What needs to be done :: Each line that includes "date" must be copied from the records.

Information shown ::
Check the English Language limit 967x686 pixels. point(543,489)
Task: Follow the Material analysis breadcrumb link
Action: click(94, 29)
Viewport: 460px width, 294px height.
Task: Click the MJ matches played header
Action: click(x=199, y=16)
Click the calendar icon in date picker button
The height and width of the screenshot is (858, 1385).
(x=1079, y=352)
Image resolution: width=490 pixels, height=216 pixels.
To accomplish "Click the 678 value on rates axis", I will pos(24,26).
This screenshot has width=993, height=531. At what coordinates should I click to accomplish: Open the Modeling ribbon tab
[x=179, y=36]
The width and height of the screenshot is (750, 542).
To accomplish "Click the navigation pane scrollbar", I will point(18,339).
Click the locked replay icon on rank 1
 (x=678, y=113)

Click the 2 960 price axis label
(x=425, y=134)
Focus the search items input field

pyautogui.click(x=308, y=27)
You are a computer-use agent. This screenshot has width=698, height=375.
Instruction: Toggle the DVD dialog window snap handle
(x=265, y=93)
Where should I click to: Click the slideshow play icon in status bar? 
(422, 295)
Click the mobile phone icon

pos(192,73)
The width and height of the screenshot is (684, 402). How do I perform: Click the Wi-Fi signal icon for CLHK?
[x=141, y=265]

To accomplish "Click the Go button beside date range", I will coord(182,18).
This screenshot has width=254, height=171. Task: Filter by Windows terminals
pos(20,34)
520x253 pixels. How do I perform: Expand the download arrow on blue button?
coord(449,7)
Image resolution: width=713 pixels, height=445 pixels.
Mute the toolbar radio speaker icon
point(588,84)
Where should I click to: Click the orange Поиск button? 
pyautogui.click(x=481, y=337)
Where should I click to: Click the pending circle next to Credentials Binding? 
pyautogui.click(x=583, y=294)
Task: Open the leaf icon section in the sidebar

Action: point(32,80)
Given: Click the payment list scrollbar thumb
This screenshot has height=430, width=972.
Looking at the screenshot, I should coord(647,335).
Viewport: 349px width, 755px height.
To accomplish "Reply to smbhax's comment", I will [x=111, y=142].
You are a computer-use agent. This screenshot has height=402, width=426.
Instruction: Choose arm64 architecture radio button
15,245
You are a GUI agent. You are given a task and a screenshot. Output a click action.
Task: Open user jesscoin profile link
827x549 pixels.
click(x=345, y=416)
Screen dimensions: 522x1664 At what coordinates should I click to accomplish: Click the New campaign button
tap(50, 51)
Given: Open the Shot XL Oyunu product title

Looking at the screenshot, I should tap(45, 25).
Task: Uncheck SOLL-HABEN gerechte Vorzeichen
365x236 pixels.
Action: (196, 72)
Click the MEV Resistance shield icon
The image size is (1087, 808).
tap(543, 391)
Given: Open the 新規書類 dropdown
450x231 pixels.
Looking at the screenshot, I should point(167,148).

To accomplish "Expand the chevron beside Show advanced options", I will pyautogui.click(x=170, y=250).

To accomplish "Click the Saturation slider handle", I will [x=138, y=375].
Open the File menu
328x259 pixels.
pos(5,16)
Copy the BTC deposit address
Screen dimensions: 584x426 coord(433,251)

Result for this task ::
Click the calendar icon in date picker button
To accomplish "Click the Go button beside date range", I will coord(182,18).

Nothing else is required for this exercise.